Return, word for word, the stretch of the listing below from the line containing "is (1397, 868)." through the line containing "coordinates (265, 656).", including both of those lines.
..............................
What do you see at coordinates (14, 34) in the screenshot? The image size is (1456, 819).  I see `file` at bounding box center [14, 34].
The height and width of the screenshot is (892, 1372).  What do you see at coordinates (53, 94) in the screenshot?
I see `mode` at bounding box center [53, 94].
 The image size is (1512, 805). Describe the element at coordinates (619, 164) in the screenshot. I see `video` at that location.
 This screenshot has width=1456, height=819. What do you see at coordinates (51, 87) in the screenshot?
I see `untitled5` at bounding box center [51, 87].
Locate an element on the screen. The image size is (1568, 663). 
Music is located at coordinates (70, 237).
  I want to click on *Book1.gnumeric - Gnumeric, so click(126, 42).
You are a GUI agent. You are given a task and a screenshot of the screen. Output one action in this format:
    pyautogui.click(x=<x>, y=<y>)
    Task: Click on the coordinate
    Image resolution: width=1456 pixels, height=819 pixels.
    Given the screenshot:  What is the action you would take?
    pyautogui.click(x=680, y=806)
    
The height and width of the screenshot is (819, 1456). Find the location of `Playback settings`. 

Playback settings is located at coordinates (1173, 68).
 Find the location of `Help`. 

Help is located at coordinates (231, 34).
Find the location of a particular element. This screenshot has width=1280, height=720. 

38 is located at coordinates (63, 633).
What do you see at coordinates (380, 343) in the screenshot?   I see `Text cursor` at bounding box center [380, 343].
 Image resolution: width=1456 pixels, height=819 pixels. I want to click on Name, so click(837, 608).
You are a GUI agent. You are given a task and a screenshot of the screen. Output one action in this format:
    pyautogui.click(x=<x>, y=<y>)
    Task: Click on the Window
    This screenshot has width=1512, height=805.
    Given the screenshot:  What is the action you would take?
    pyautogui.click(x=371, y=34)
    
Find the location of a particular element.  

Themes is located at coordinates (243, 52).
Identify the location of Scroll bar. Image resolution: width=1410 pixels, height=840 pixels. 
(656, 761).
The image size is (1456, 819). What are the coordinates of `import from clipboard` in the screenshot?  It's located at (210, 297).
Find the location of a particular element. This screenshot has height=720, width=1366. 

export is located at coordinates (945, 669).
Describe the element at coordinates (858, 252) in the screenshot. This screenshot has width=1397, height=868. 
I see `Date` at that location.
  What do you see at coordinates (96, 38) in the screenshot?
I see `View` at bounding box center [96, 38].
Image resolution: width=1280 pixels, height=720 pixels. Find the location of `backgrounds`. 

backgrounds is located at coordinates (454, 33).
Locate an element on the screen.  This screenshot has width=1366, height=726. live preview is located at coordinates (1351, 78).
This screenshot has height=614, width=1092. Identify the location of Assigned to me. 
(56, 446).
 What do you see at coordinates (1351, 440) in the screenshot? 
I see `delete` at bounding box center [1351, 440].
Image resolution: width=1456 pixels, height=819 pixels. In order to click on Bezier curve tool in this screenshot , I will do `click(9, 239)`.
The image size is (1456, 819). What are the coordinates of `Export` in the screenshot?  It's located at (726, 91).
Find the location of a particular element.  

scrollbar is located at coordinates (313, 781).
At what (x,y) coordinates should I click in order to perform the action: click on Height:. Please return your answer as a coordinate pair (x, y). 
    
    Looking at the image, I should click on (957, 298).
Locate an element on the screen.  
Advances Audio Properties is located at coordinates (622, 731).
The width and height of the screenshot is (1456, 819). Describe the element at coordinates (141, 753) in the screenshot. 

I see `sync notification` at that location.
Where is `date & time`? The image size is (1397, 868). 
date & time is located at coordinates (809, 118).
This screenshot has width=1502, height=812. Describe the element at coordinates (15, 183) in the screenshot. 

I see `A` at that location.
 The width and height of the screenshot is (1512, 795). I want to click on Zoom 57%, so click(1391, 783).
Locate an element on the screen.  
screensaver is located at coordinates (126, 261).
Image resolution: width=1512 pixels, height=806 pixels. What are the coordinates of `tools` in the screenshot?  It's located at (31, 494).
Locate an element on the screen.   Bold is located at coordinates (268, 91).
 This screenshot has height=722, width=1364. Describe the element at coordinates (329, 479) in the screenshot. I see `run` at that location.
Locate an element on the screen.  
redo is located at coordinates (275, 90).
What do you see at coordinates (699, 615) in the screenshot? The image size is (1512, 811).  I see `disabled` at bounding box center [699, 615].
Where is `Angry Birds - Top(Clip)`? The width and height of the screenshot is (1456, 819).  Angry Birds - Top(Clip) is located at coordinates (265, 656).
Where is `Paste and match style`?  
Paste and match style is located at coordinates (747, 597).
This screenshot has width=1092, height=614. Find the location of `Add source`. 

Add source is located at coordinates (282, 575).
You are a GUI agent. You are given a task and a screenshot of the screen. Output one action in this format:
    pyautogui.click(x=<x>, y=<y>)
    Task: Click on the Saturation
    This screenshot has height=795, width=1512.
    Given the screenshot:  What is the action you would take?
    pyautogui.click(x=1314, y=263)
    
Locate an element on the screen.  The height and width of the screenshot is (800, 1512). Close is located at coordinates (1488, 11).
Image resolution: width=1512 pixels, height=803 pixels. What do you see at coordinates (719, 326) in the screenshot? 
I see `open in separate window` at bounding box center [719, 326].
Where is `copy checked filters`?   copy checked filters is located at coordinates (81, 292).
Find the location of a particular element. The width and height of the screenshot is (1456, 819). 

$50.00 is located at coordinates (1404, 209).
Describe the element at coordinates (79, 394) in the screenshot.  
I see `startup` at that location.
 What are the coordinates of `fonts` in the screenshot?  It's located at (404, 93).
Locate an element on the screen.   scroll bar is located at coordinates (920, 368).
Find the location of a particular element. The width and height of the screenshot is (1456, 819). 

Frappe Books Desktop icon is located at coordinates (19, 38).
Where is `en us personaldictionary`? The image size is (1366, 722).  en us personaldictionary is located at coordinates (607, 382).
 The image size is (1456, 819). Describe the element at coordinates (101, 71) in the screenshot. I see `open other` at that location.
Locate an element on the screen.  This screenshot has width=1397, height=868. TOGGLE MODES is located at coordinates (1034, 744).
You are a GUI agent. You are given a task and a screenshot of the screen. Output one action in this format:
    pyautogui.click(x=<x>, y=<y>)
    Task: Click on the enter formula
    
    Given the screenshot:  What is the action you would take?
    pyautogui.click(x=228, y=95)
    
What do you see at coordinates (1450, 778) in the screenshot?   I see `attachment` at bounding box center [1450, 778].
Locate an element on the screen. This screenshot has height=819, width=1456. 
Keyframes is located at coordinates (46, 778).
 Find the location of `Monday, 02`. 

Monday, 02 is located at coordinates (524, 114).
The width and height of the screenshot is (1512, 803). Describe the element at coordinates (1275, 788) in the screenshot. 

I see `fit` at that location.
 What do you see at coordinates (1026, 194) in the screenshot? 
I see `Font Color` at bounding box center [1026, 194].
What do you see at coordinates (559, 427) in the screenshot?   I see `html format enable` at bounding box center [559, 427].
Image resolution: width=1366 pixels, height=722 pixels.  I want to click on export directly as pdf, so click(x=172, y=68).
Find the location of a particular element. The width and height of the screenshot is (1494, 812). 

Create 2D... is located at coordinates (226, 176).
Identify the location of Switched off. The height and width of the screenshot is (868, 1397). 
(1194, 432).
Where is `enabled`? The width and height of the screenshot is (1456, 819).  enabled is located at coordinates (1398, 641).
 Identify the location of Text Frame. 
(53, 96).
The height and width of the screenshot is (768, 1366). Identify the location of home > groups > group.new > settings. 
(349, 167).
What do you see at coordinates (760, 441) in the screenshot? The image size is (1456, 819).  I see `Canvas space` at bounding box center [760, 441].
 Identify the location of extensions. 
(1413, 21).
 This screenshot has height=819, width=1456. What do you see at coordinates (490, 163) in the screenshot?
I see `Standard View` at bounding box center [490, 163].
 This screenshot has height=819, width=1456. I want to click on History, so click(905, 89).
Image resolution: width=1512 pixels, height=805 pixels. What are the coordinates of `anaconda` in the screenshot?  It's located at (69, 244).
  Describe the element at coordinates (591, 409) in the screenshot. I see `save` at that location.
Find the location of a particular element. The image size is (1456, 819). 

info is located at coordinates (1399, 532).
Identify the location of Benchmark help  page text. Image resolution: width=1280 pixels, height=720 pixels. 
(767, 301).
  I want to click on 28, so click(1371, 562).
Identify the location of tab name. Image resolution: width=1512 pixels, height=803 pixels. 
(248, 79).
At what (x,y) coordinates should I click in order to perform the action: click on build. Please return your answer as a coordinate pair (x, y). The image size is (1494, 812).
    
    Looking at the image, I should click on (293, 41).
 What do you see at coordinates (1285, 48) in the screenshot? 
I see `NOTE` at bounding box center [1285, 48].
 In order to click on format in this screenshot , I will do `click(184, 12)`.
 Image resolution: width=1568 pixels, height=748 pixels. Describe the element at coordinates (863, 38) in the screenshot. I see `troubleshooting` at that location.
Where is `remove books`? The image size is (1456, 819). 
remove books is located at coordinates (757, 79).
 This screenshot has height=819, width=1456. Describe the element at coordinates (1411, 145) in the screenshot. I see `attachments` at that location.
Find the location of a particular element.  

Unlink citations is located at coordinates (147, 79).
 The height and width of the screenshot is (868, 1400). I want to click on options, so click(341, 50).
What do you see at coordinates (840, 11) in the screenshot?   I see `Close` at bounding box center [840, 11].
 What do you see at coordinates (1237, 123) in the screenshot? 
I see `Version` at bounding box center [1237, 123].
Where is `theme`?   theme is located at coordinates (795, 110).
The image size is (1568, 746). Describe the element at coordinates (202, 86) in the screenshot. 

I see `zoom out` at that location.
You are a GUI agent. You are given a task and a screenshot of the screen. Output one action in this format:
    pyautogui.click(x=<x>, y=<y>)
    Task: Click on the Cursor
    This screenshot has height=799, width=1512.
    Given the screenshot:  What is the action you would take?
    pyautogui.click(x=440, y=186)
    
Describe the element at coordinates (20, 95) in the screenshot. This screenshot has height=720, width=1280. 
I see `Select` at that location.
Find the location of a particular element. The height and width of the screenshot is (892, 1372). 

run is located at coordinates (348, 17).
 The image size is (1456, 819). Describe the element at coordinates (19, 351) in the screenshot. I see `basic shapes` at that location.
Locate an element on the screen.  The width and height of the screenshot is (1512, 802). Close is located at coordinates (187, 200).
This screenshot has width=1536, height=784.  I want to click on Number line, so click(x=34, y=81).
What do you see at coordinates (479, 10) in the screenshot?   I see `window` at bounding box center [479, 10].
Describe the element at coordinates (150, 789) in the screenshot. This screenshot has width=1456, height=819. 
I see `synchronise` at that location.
..............................
_Response to this task_.
Where is `date & time`? The image size is (1397, 868). 
date & time is located at coordinates (809, 118).
This screenshot has width=1502, height=812. Describe the element at coordinates (15, 183) in the screenshot. 

I see `A` at that location.
 The width and height of the screenshot is (1512, 795). I want to click on Zoom 57%, so click(1391, 783).
Locate an element on the screen.  
screensaver is located at coordinates (126, 261).
Image resolution: width=1512 pixels, height=806 pixels. What are the coordinates of `tools` in the screenshot?  It's located at (31, 494).
Locate an element on the screen.   Bold is located at coordinates (268, 91).
 This screenshot has height=722, width=1364. Describe the element at coordinates (329, 479) in the screenshot. I see `run` at that location.
Locate an element on the screen.  
redo is located at coordinates (275, 90).
What do you see at coordinates (699, 615) in the screenshot? The image size is (1512, 811).  I see `disabled` at bounding box center [699, 615].
Where is `Angry Birds - Top(Clip)`? The width and height of the screenshot is (1456, 819).  Angry Birds - Top(Clip) is located at coordinates (265, 656).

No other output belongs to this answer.